The sight of Government and Opposition leaders coming together to announce an agreed solution to a political problem is all too rare in this country. It is rare because a problem unresolved is normally grist for the mill of the party out of power. The "anti-smacking bill" was no exception.
Deeply unpopular, it was going to play against the Government whatever happened. Though sponsored by a Green MP, Sue Bradford, it had the support of the Labour caucus and it is Labour that would have borne the outrage if it passed or the jeers if it had failed. It was an issue the Government could not win and National could not lose.
Why, then, has National come to the rescue? Commentators will be hard-pressed to find a self-serving motive. Perhaps they will decide that leader John Key had more to gain by appearing conciliatory on this issue than the subject was likely to be worth to him at the next election. If that was his calculation, it does not reduce the credit he is due for inviting a genuine solution.
The agreed solution is simple and ought to have been obvious all along. Seldom has public debate raged so long on a subject where the two sides differed so little. Both sides want to stop serious assaults on children; neither wants to see parents prosecuted for a smack. The debate has been about the wording of legislation to satisfy the agreed purpose.
One side has insisted that the bill must not state any degree of permissible violence if it is to convey the right message to those households where a hiding is considered reasonable punishment. The other side has maintained that unless the bill expressly permits a light smack, reasonable parents will be at risk of prosecution.
The solution announced yesterday between the Prime Minister and Mr Key is to put a rider in the bill stating that the police have the discretion not to prosecute a parent for the use of force against a child if "the offence is considered to be so inconsequential that there is no public interest in proceeding with a prosecution".
The important distinction from the present Crimes Act, which allows parents to use "reasonable force", would seem to be that discretion is passed from the courts to the police. At present a parent who is prosecuted for assault can invoke the statutory defence and it is up to a court to decide whether the force was reasonable. If the bill passes with the agreed instruction to the police, they will have the discretion to prosecute and no degree of assault will be legislatively permitted.

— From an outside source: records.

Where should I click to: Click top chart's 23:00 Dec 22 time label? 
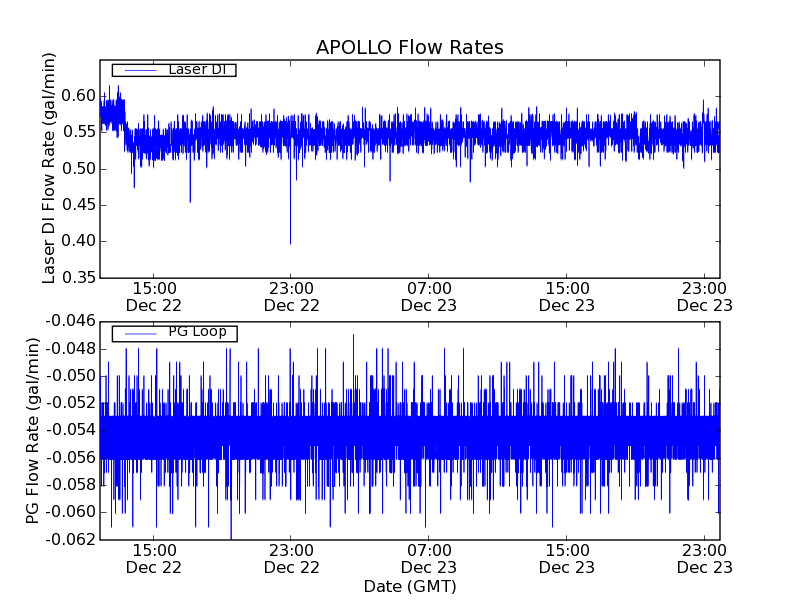coord(291,296)
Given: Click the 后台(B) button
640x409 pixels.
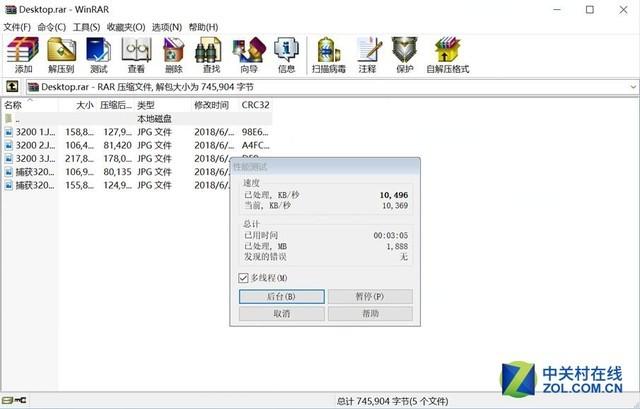Looking at the screenshot, I should 282,296.
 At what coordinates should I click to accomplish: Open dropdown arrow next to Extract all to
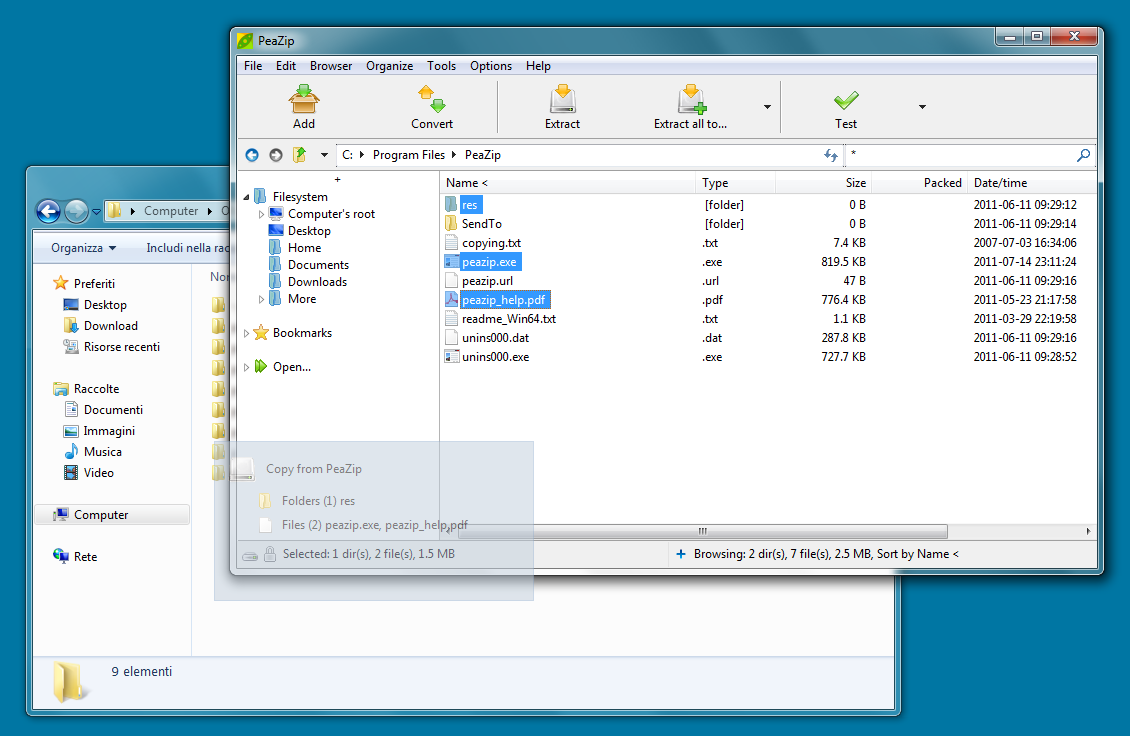767,107
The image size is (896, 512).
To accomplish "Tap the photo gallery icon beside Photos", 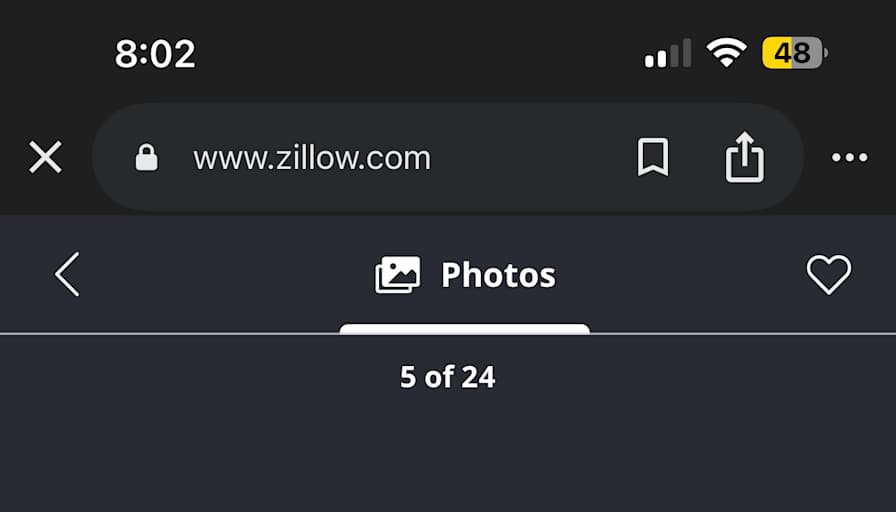I will click(x=398, y=274).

In essence the rider formalises the view of the bill's proponents that the police will not waste their time prosecuting parents for a normal smack. It will be up to the police to decide what is "consequential" and common sense should tell them. Opponents of the bill might wonder whether psychological consequences could be argued by prosecutors to outlaw the slightest corporal punishment but it is unlikely.
The most important consideration is whether the latest alteration helps or hinders the message the bill is intended to send to parents and would-be parents who have been reared with brutal discipline, believe it normal and believe the law allows parents to administer it. That misconception has to change.
"Reasonable force" was never intended to cover some of the hidings it has excused. The stormy debate that has accompanied the attempt to expunge the parental defence to assault is in danger of sending a mixed message to abusers. Now it is important that the concluding agreement leaves no doubt that the law will no longer allow children to be beaten by anyone.